Given information Start Marker
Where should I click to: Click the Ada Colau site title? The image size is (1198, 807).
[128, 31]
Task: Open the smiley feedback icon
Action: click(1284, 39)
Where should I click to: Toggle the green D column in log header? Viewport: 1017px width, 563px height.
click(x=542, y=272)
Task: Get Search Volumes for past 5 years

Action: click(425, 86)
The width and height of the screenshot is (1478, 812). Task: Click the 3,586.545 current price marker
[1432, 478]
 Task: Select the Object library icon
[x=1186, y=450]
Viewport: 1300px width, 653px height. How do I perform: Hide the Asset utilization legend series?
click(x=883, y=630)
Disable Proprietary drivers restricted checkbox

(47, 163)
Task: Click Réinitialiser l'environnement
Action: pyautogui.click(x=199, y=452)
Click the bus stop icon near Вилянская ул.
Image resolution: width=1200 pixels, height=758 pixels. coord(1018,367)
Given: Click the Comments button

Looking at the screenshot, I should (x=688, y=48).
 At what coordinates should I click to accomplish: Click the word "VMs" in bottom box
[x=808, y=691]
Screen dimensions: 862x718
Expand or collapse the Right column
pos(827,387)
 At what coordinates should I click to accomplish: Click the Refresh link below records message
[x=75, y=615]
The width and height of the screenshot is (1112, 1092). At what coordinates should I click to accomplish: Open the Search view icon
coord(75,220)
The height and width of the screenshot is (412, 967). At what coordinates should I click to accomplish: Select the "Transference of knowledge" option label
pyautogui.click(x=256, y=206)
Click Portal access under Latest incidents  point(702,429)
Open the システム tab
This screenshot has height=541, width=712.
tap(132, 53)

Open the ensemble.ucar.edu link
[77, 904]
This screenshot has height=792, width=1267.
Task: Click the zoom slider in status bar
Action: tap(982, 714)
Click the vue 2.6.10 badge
Given information End Marker
How to complete this task >> The line containing "The height and" and each line after it through the end of the listing above must be printed exactly, with nothing added.

Response >>
The height and width of the screenshot is (412, 967). At what coordinates should I click to accomplish: Select the "Transference of knowledge" option label
pyautogui.click(x=256, y=206)
Click Portal access under Latest incidents  point(702,429)
Open the システム tab
This screenshot has height=541, width=712.
tap(132, 53)

Open the ensemble.ucar.edu link
[77, 904]
This screenshot has height=792, width=1267.
Task: Click the zoom slider in status bar
Action: tap(982, 714)
Click the vue 2.6.10 badge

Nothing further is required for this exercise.